Sunday, December 12, 2010

COME UNDONE

Alba Rohrwacher, Pierfranceso Favino

This tale of infidelity unfurls in Milan, Italy. Anna (Alba Rohrwacher) is an accountant for an insurance company. She lives with Alessio, a rotund and kind hearted handyman. They are a childless couple who seem to have a comfortable life and as far as the viewers are concerned they look like any happy couple. That's before she meets Domenico (Pierfrancesco Favino). He was the caterer/waiter hired by her company for the retirement party of Anna's colleague. Soon enough after a couple of misgivings and false starts, Anna and Domenico begin their passionate affair.

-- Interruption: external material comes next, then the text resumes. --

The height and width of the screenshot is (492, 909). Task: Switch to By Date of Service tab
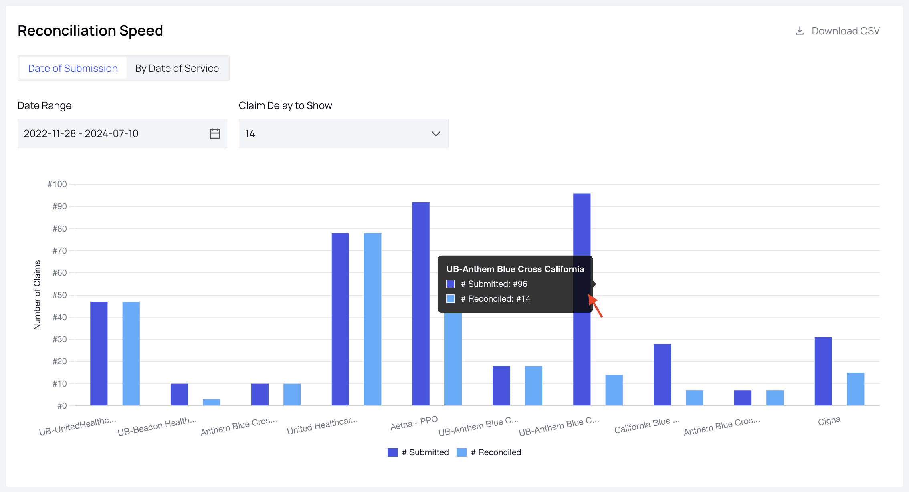177,68
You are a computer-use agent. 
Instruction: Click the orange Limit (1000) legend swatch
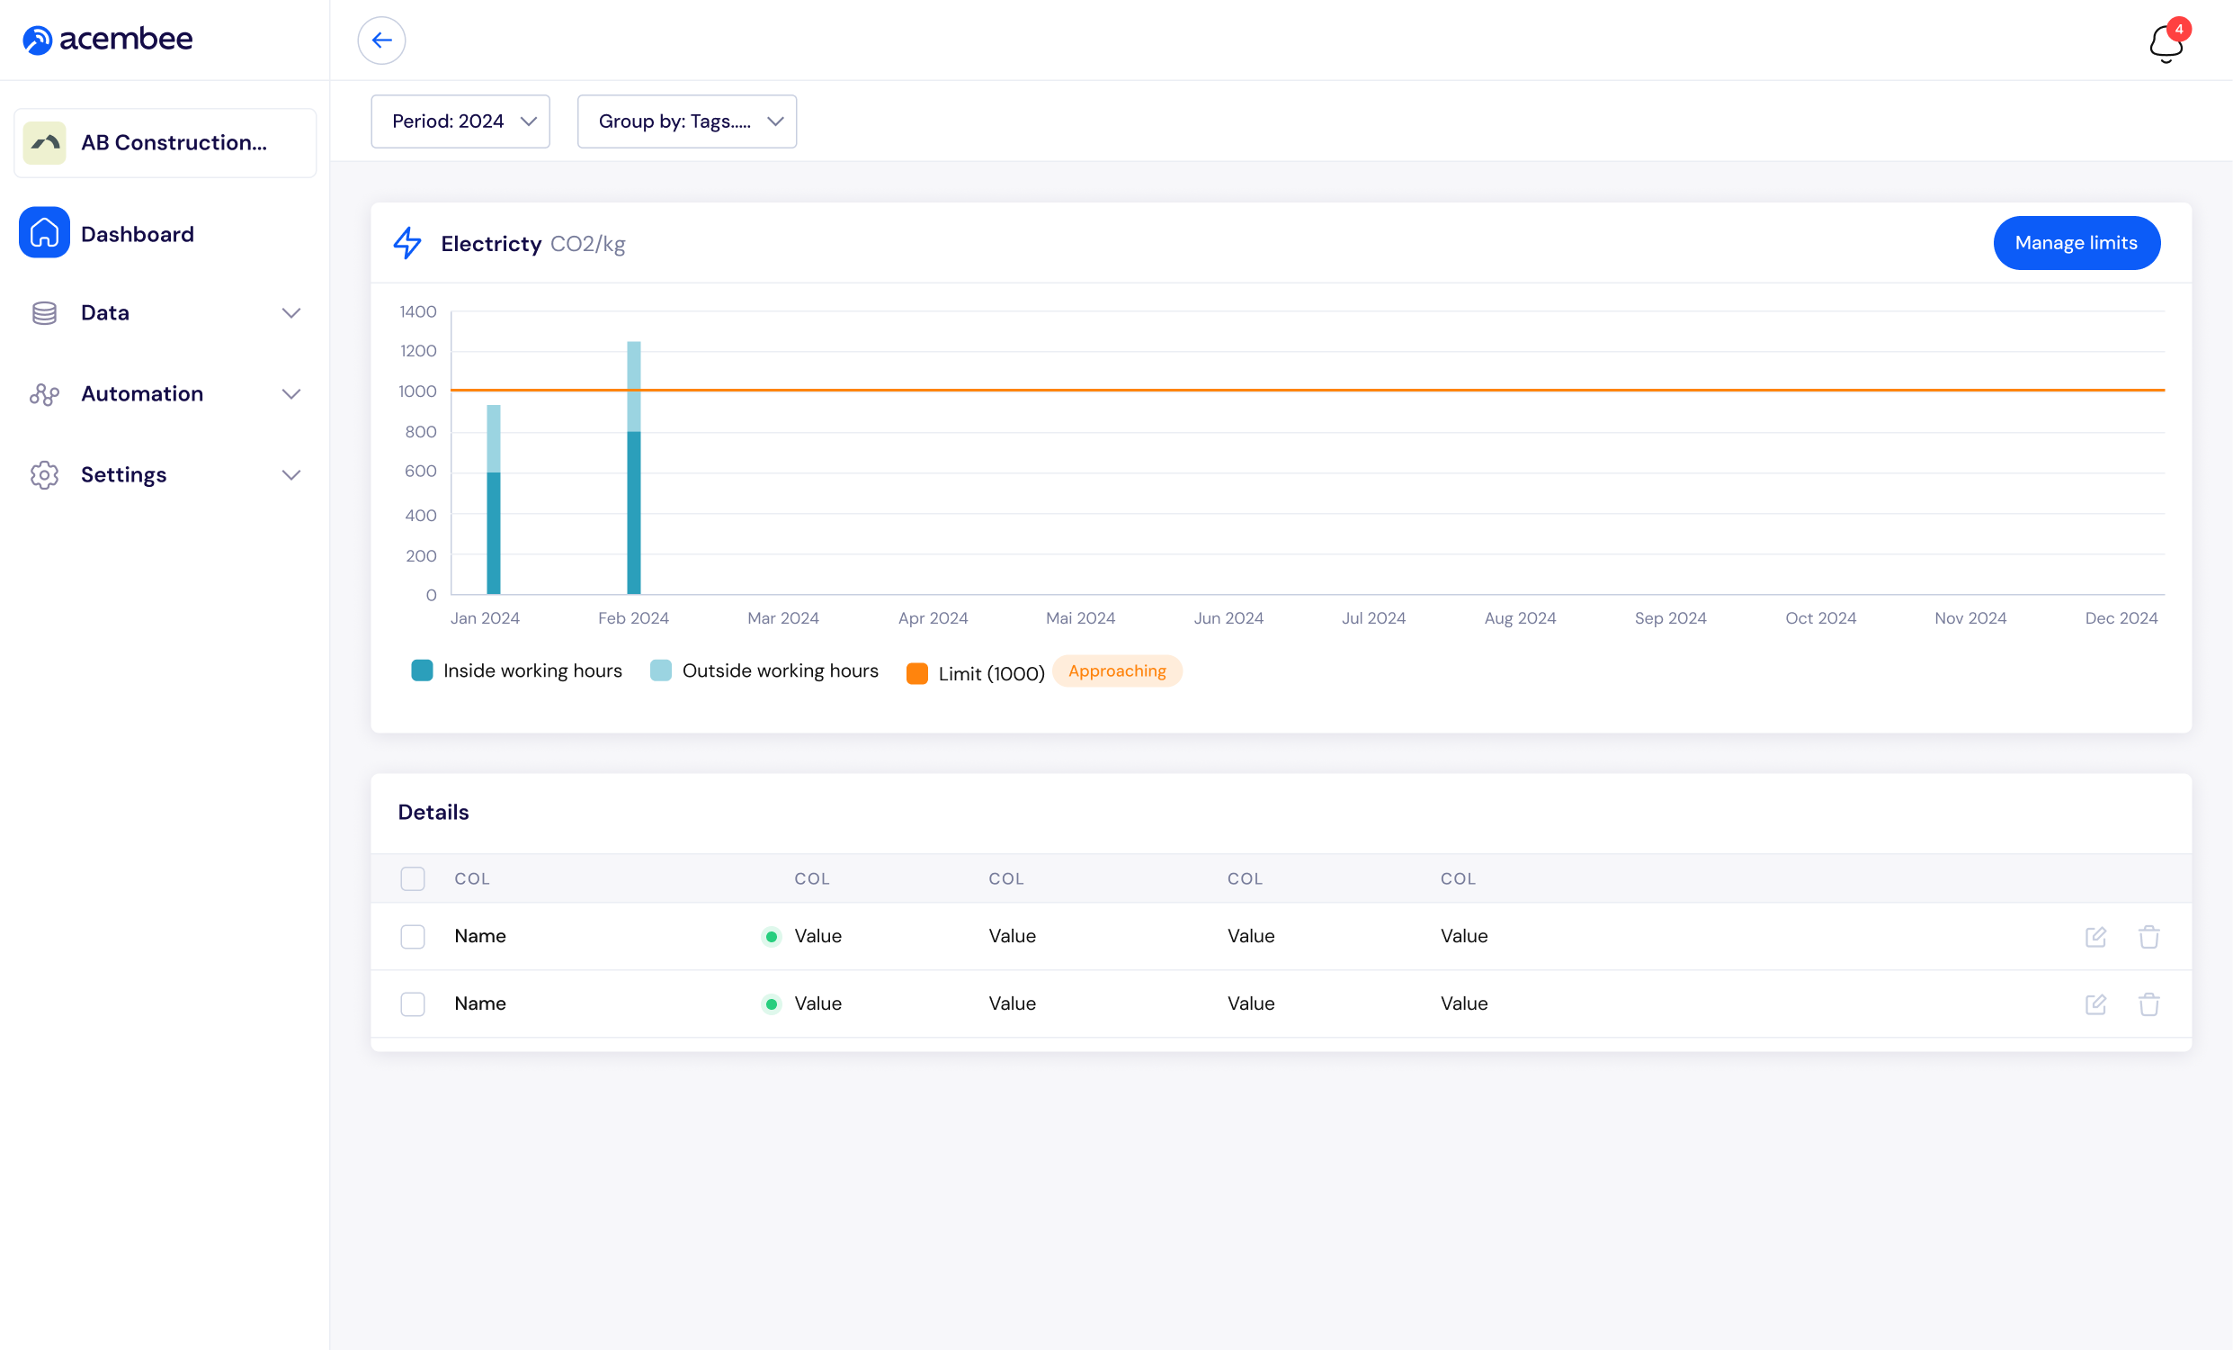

The film chronicles the powerful emotions involved in an adulterous relationship. The web of lies and excuses they concoct to cover up their affair seemed valid. Yet in the same breath, the film also measures the day-by-day emotional cost of the affair: not only to Anna and Domenico, who are increasingly guilt-ridden and prickly with each other, but also to family, friends and business associates.

"Come Undone" is solidly grounded in mundane reality. The somber hesitations, the fiery nature of their passionate affair, the craziness of lying - it all boils down to a brief passage in the central characters' lives when they purposefully make the wrong decisions about sex, love, and physicality just because it feels right.

As most adulterous affairs go, eventually Anna wonders and begins to question the validity of their affair. Lying in Domenico's arms after one of their trysts, she prods him whether they have a future together. Domenico, in turn asks Anna, "Can't you just live in the moment?" The fact that she can't fully answer the question speaks to the film's ability to transcend its often trite material with complex characterizations.

That in my opinion was the defining moment in this anatomy of an adulterous affair. I was somewhat puzzled as throughout the movie, Domenico was the first one to say the "L" word to Anna. Yet when she quizzes him about whether the affair had any merits, he is unable to 'commit'. So I guess due to that little twist, the final scene at the airport was firmly conclusive - both for the affair as well as the movie itself.